Stated problem: Please render the lines below as a Markdown table with a Row column for the row number and a Line column for the text, skipping any blank lines. Leave out the pictures.

• • • • •

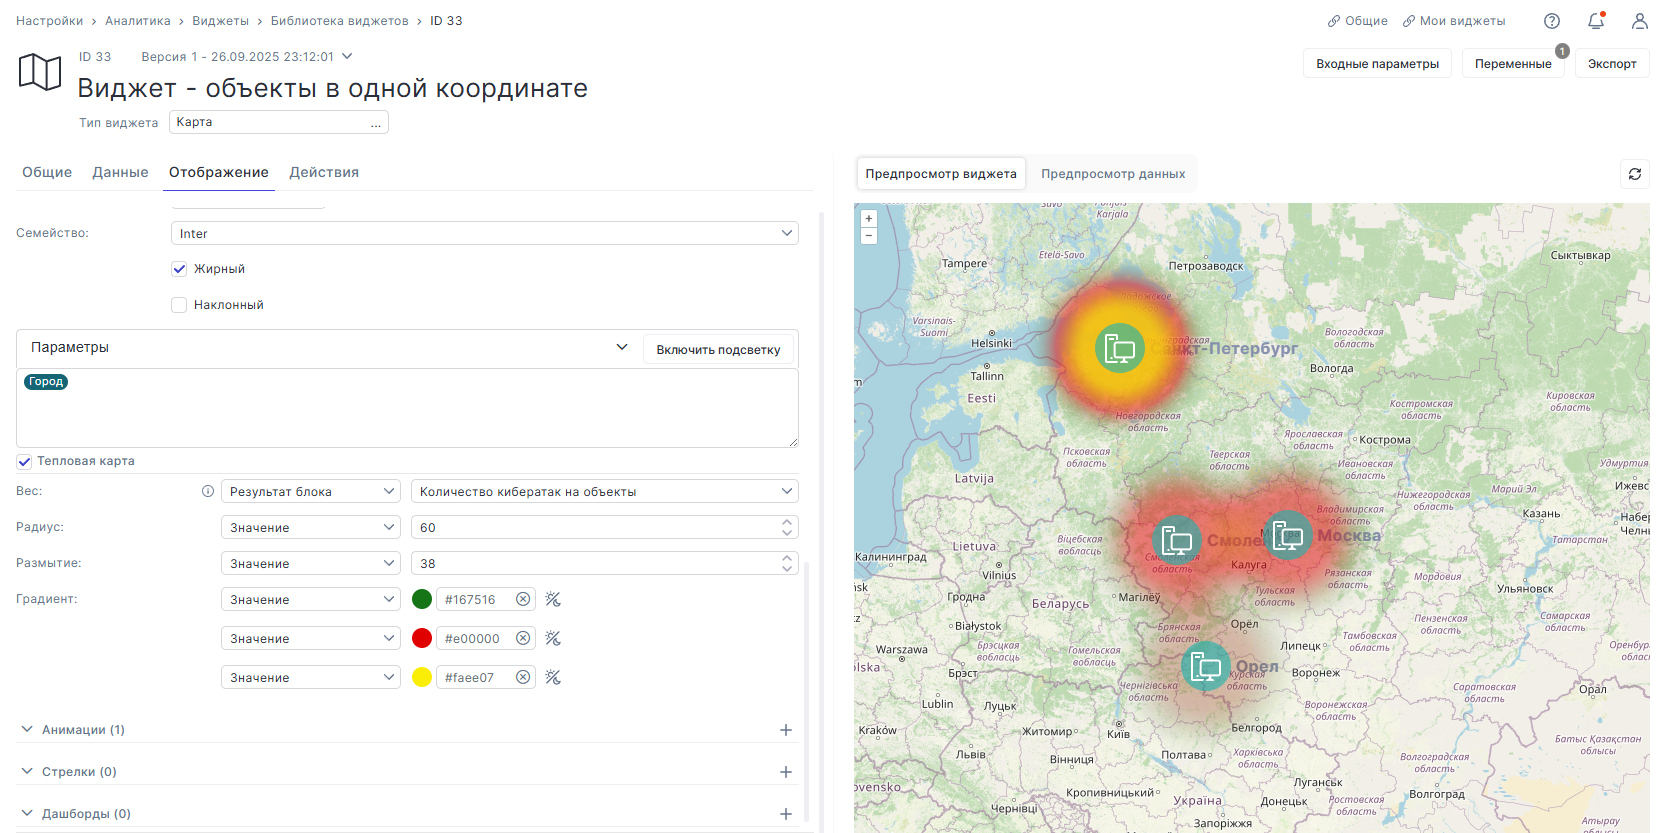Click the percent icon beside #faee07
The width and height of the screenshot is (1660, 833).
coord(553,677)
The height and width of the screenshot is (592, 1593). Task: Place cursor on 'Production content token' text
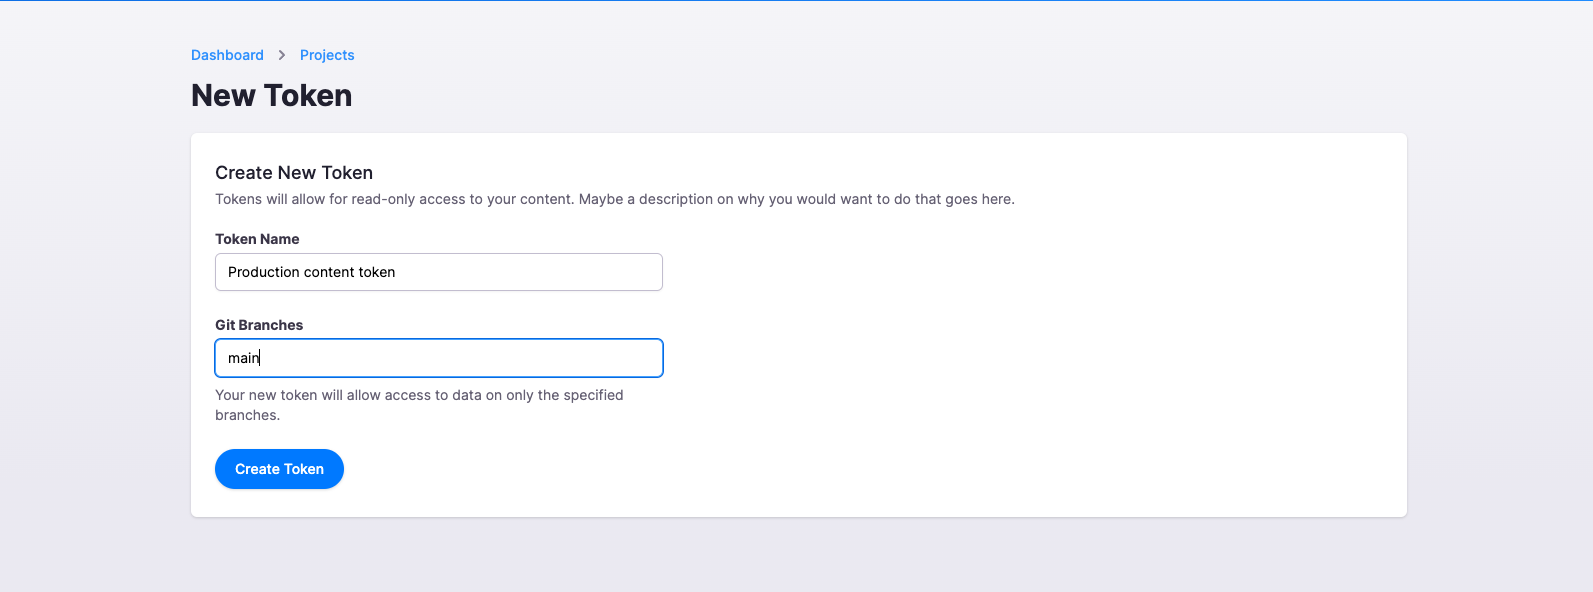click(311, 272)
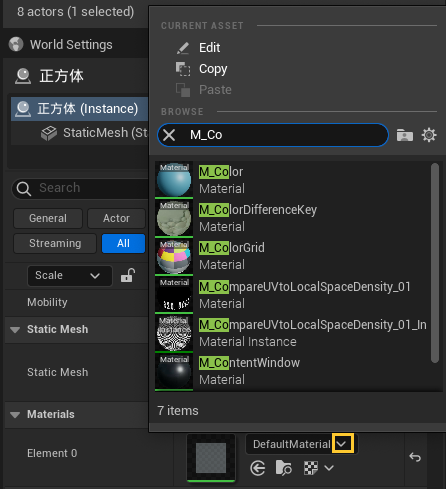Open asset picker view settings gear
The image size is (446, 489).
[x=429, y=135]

• • • • •

Solution for this task:
| Row | Line |
|---|---|
| 1 | Click the percent icon beside #faee07 |
| 2 | The width and height of the screenshot is (1660, 833). |
| 3 | coord(553,677) |
| 4 | The height and width of the screenshot is (592, 1593). Task: Place cursor on 'Production content token' text |
| 5 | click(311, 272) |
| 6 | Open asset picker view settings gear |
| 7 | The image size is (446, 489). |
| 8 | [x=429, y=135] |